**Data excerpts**

===============

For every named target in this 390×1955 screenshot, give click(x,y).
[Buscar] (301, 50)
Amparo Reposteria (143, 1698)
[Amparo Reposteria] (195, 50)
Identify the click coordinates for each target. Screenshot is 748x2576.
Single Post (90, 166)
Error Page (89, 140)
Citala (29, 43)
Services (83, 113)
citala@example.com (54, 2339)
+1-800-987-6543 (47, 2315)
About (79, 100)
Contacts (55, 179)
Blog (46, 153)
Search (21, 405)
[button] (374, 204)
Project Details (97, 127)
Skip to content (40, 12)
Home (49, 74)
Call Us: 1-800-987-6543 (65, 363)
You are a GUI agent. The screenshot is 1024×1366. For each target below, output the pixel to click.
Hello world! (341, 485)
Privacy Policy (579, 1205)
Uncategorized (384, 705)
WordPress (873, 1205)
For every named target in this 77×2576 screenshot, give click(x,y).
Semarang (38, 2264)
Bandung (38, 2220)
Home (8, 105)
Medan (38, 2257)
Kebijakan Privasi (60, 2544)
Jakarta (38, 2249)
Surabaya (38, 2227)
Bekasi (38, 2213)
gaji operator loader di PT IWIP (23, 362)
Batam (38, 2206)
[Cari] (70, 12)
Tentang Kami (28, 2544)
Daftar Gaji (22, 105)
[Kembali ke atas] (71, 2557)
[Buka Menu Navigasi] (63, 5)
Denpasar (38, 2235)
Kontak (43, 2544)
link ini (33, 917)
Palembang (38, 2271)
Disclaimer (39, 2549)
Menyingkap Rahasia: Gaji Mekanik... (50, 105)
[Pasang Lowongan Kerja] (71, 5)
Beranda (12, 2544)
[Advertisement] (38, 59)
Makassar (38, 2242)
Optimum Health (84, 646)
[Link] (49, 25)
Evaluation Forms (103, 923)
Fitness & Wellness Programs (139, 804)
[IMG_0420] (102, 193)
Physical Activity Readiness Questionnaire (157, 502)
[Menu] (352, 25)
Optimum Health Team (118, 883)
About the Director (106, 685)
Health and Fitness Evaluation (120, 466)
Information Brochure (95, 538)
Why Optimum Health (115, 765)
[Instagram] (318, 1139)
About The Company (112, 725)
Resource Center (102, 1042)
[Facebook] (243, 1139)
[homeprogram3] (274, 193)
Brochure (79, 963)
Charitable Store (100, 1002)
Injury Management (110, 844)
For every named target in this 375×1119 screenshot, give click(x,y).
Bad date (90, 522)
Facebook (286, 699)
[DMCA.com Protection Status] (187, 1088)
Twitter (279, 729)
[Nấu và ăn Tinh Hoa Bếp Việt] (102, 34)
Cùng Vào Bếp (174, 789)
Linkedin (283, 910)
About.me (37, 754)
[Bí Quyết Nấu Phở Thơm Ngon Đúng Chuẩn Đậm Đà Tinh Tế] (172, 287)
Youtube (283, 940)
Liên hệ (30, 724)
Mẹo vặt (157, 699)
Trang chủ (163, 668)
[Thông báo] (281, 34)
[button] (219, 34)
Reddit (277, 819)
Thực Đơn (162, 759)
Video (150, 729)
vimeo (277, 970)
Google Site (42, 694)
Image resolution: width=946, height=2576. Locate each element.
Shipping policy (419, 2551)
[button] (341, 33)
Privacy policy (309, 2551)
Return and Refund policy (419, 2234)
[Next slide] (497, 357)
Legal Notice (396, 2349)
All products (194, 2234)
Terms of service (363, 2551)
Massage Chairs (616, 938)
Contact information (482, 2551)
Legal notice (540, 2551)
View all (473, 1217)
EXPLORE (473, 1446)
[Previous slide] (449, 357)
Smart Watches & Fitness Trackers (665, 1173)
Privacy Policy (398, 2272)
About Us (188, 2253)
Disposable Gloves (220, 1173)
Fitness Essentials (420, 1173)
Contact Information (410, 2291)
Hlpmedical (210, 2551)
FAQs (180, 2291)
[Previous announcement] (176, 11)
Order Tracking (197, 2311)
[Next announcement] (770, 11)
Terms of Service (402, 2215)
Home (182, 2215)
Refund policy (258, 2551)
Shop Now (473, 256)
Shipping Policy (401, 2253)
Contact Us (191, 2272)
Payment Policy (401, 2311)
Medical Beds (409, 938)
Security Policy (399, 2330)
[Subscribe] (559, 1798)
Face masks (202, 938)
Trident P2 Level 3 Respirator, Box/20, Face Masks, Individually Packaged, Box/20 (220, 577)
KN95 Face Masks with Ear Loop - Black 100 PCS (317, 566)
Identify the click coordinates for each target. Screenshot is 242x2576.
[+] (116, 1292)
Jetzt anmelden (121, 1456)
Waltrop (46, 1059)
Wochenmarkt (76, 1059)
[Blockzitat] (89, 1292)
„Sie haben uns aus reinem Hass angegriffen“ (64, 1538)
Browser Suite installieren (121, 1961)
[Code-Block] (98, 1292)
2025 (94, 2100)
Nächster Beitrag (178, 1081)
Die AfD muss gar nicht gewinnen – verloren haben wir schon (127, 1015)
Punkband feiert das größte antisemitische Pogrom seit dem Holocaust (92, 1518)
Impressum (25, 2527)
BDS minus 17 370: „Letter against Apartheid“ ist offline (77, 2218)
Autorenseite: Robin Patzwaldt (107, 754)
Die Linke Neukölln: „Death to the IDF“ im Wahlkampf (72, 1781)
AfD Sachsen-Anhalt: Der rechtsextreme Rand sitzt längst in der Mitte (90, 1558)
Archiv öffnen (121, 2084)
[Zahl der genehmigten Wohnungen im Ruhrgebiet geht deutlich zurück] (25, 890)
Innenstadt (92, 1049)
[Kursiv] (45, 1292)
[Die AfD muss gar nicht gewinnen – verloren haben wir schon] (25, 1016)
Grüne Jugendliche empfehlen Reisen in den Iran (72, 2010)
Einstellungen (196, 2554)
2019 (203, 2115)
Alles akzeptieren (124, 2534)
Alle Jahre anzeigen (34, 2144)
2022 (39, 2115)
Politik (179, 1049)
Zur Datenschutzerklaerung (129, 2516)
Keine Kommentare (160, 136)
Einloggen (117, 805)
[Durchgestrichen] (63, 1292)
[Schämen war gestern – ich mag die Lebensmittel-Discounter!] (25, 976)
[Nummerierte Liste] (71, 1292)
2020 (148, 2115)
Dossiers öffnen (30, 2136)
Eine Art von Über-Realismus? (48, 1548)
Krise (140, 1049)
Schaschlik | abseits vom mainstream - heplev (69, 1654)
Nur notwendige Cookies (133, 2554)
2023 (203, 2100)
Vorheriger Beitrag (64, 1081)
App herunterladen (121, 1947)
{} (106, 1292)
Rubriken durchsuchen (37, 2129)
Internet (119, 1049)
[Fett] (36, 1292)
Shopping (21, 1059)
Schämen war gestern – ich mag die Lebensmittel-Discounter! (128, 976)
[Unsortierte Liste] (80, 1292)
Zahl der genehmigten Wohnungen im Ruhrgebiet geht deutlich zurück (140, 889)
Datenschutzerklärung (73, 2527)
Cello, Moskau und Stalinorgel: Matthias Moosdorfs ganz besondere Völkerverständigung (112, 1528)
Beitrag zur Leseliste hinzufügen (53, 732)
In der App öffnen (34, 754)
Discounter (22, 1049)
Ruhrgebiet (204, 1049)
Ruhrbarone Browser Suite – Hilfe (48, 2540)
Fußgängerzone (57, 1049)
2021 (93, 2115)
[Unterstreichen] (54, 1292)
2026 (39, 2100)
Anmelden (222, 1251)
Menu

===============

**PROBLEM TO SOLVE**
What you return must match the entries exactly, word for word.

**FINAL ANSWER**
For every named target in this 390×1955 screenshot, give click(x,y).
[Buscar] (301, 50)
Amparo Reposteria (143, 1698)
[Amparo Reposteria] (195, 50)
Identify the click coordinates for each target. Screenshot is 748x2576.
Single Post (90, 166)
Error Page (89, 140)
Citala (29, 43)
Services (83, 113)
citala@example.com (54, 2339)
+1-800-987-6543 (47, 2315)
About (79, 100)
Contacts (55, 179)
Blog (46, 153)
Search (21, 405)
[button] (374, 204)
Project Details (97, 127)
Skip to content (40, 12)
Home (49, 74)
Call Us: 1-800-987-6543 (65, 363)
You are a GUI agent. The screenshot is 1024×1366. For each target below, output the pixel to click.
Hello world! (341, 485)
Privacy Policy (579, 1205)
Uncategorized (384, 705)
WordPress (873, 1205)
For every named target in this 77×2576 screenshot, give click(x,y).
Semarang (38, 2264)
Bandung (38, 2220)
Home (8, 105)
Medan (38, 2257)
Kebijakan Privasi (60, 2544)
Jakarta (38, 2249)
Surabaya (38, 2227)
Bekasi (38, 2213)
gaji operator loader di PT IWIP (23, 362)
Batam (38, 2206)
[Cari] (70, 12)
Tentang Kami (28, 2544)
Daftar Gaji (22, 105)
[Kembali ke atas] (71, 2557)
[Buka Menu Navigasi] (63, 5)
Denpasar (38, 2235)
Kontak (43, 2544)
link ini (33, 917)
Palembang (38, 2271)
Disclaimer (39, 2549)
Menyingkap Rahasia: Gaji Mekanik... (50, 105)
[Pasang Lowongan Kerja] (71, 5)
Beranda (12, 2544)
[Advertisement] (38, 59)
Makassar (38, 2242)
Optimum Health (84, 646)
[Link] (49, 25)
Evaluation Forms (103, 923)
Fitness & Wellness Programs (139, 804)
[IMG_0420] (102, 193)
Physical Activity Readiness Questionnaire (157, 502)
[Menu] (352, 25)
Optimum Health Team (118, 883)
About the Director (106, 685)
Health and Fitness Evaluation (120, 466)
Information Brochure (95, 538)
Why Optimum Health (115, 765)
[Instagram] (318, 1139)
About The Company (112, 725)
Resource Center (102, 1042)
[Facebook] (243, 1139)
[homeprogram3] (274, 193)
Brochure (79, 963)
Charitable Store (100, 1002)
Injury Management (110, 844)
For every named target in this 375×1119 screenshot, give click(x,y).
Bad date (90, 522)
Facebook (286, 699)
[DMCA.com Protection Status] (187, 1088)
Twitter (279, 729)
[Nấu và ăn Tinh Hoa Bếp Việt] (102, 34)
Cùng Vào Bếp (174, 789)
Linkedin (283, 910)
About.me (37, 754)
[Bí Quyết Nấu Phở Thơm Ngon Đúng Chuẩn Đậm Đà Tinh Tế] (172, 287)
Youtube (283, 940)
Liên hệ (30, 724)
Mẹo vặt (157, 699)
Trang chủ (163, 668)
[Thông báo] (281, 34)
[button] (219, 34)
Reddit (277, 819)
Thực Đơn (162, 759)
Video (150, 729)
vimeo (277, 970)
Google Site (42, 694)
Image resolution: width=946, height=2576. Locate each element.
Shipping policy (419, 2551)
[button] (341, 33)
Privacy policy (309, 2551)
Return and Refund policy (419, 2234)
[Next slide] (497, 357)
Legal Notice (396, 2349)
All products (194, 2234)
Terms of service (363, 2551)
Massage Chairs (616, 938)
Contact information (482, 2551)
Legal notice (540, 2551)
View all (473, 1217)
EXPLORE (473, 1446)
[Previous slide] (449, 357)
Smart Watches & Fitness Trackers (665, 1173)
Privacy Policy (398, 2272)
About Us (188, 2253)
Disposable Gloves (220, 1173)
Fitness Essentials (420, 1173)
Contact Information (410, 2291)
Hlpmedical (210, 2551)
FAQs (180, 2291)
[Previous announcement] (176, 11)
Order Tracking (197, 2311)
[Next announcement] (770, 11)
Terms of Service (402, 2215)
Home (182, 2215)
Refund policy (258, 2551)
Shop Now (473, 256)
Shipping Policy (401, 2253)
Contact Us (191, 2272)
Payment Policy (401, 2311)
Medical Beds (409, 938)
Security Policy (399, 2330)
[Subscribe] (559, 1798)
Face masks (202, 938)
Trident P2 Level 3 Respirator, Box/20, Face Masks, Individually Packaged, Box/20 (220, 577)
KN95 Face Masks with Ear Loop - Black 100 PCS (317, 566)
Identify the click coordinates for each target. Screenshot is 242x2576.
[+] (116, 1292)
Jetzt anmelden (121, 1456)
Waltrop (46, 1059)
Wochenmarkt (76, 1059)
[Blockzitat] (89, 1292)
„Sie haben uns aus reinem Hass angegriffen“ (64, 1538)
Browser Suite installieren (121, 1961)
[Code-Block] (98, 1292)
2025 (94, 2100)
Nächster Beitrag (178, 1081)
Die AfD muss gar nicht gewinnen – verloren haben wir schon (127, 1015)
Punkband feiert das größte antisemitische Pogrom seit dem Holocaust (92, 1518)
Impressum (25, 2527)
BDS minus 17 370: „Letter against Apartheid“ ist offline (77, 2218)
Autorenseite: Robin Patzwaldt (107, 754)
Die Linke Neukölln: „Death to the IDF“ im Wahlkampf (72, 1781)
AfD Sachsen-Anhalt: Der rechtsextreme Rand sitzt längst in der Mitte (90, 1558)
Archiv öffnen (121, 2084)
[Zahl der genehmigten Wohnungen im Ruhrgebiet geht deutlich zurück] (25, 890)
Innenstadt (92, 1049)
[Kursiv] (45, 1292)
[Die AfD muss gar nicht gewinnen – verloren haben wir schon] (25, 1016)
Grüne Jugendliche empfehlen Reisen in den Iran (72, 2010)
Einstellungen (196, 2554)
2019 (203, 2115)
Alles akzeptieren (124, 2534)
Alle Jahre anzeigen (34, 2144)
2022 (39, 2115)
Politik (179, 1049)
Zur Datenschutzerklaerung (129, 2516)
Keine Kommentare (160, 136)
Einloggen (117, 805)
[Durchgestrichen] (63, 1292)
[Schämen war gestern – ich mag die Lebensmittel-Discounter!] (25, 976)
[Nummerierte Liste] (71, 1292)
2020 (148, 2115)
Dossiers öffnen (30, 2136)
Eine Art von Über-Realismus? (48, 1548)
Krise (140, 1049)
Schaschlik | abseits vom mainstream - heplev (69, 1654)
Nur notwendige Cookies (133, 2554)
2023 (203, 2100)
Vorheriger Beitrag (64, 1081)
App herunterladen (121, 1947)
{} (106, 1292)
Rubriken durchsuchen (37, 2129)
Internet (119, 1049)
[Fett] (36, 1292)
Shopping (21, 1059)
Schämen war gestern – ich mag die Lebensmittel-Discounter! (128, 976)
[Unsortierte Liste] (80, 1292)
Zahl der genehmigten Wohnungen im Ruhrgebiet geht deutlich zurück (140, 889)
Datenschutzerklärung (73, 2527)
Cello, Moskau und Stalinorgel: Matthias Moosdorfs ganz besondere Völkerverständigung (112, 1528)
Beitrag zur Leseliste hinzufügen (53, 732)
In der App öffnen (34, 754)
Discounter (22, 1049)
Ruhrgebiet (204, 1049)
Ruhrbarone Browser Suite – Hilfe (48, 2540)
Fußgängerzone (57, 1049)
2021 (93, 2115)
[Unterstreichen] (54, 1292)
2026 (39, 2100)
Anmelden (222, 1251)
Menu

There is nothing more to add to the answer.